One of the benefits of doing this training is the ongoing support of what are called E-Circles (Empowerment Circles) of women who live nearby. I had the experience of my first one yesterday that consisted of four others -- three who have been in my life for durations ranging from 10 years all the way back to nearly 30 years, and one I met yesterday. All were committed to showing up fully for themselves and each other. Authenticity and integrity are hallmarks of these trainings and follow up groups.

I came to the gathering with an intention to explore a longstanding issue. On December 21, I honored the 15th anniversary of my husband's death. I honor what Michael and I shared in the 12 years we were together, as we co-published Visions Magazine from 1988-1998, which seed planted the crop that became this blog and others that I write in my career as a journalist. I acknowledge the joys and sorrows, the pain and pleasure we experienced as perfectly imperfect soul mates who unpacked our baggage with each other, butted heads and blended hearts. Since then, I have had short-term relationships and (mostly) exquisite lovers (with a few oops, what the heck was I thinking? men tossed into the mix), but have not met anyone with whom I could imagine sharing a life. I have been doing a great deal of inner work, figuring out what a healthy relationship could look like, since I have been on my own for so long. I wanted the group's guidance for sorting through the piles and stacks of stuff that was standing in the way of what I both craved and cowered to anticipate. I have an amazing life, filled with friends who are my treasures, unlimited creative outlets, extraordinary adventures and an attitude of gratitude that fuels it all. And yet, there is wistfulness, asking "What's wrong with this picture that I haven't yet found someone with whom I can share the wealth?"

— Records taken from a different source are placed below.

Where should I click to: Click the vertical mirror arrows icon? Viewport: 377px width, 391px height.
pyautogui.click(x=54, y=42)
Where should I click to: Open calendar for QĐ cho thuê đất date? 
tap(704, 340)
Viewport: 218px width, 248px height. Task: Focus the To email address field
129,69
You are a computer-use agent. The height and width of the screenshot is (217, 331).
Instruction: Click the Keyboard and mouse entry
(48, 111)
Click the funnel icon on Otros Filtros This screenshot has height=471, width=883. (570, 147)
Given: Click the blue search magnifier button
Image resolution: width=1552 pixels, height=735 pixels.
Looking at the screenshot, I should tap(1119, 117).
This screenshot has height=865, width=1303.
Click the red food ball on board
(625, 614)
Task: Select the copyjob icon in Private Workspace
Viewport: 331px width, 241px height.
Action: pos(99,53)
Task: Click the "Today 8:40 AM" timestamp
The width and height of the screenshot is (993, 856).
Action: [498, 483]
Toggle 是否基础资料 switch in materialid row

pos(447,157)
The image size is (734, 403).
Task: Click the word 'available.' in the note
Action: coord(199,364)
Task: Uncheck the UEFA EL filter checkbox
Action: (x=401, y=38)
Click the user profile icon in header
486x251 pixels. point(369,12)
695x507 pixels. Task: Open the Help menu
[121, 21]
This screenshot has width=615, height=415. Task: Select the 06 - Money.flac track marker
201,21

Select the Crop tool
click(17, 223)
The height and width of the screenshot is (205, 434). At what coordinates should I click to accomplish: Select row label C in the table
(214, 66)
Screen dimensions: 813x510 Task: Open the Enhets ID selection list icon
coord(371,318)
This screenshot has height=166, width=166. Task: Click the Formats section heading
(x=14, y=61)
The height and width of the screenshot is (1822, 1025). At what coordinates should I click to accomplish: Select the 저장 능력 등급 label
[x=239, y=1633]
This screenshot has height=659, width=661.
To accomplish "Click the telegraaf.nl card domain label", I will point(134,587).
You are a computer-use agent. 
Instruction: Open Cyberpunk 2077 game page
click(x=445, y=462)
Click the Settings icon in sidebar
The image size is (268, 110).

As I began to speak, I noticed that my throat felt like it was closing up and my solar plexus seemed constricted. I asked the group to take a few deep breaths with me and let out a sigh/moan in unison. It was a freeing experience that allowed me to express what was on my mind and in my heart. My friend Janet, who has known me the longest, spoke up and pointed out "I notice you use the word tap-dancing a lot," as I often describe myself as "Little Shirley Temple, tap dancing for approval," a pattern that developed in childhood. As a toddler, I even had the twisty curls to complete the look, although the child-star-turned-diplomat's were blond and mine were chestnut. She then asked me to put those words into action by literally tap-dancing while I continued talking about my feelings of being the caregiver in most of my relationships with men. I had a fear that no man was strong enough to support me emotionally. In very short order, I noticed myself getting winded and tired and my friends encouraged me to continue both tapping and speaking. I did that until the tears began to flow. They had asked me what else I wanted, in addition to this relationships. I told them I wanted to be center stage with my teaching work. When they wanted to know why, I told them it was so that I could use my gifts and talents and support myself while I was supporting others. The words "I want to be wanted for who I am and not for what I do," spilled out with my tears.

When I stopped dancing, I stood before each woman and repeated that statement and they, in turn, told me how valuable and loved I am without doing, simply being. Frightening statement, that -- since my entrenched belief has been that if I didn't step into that go-to girl role, then who would want me? It was both my freedom and my bondage, a velvet rope that wrapped around my heart. I am unwinding it and taking off my tap shoes, retiring them in favor of soft, comfy slippers as I welcome a partner with whom I play footsies.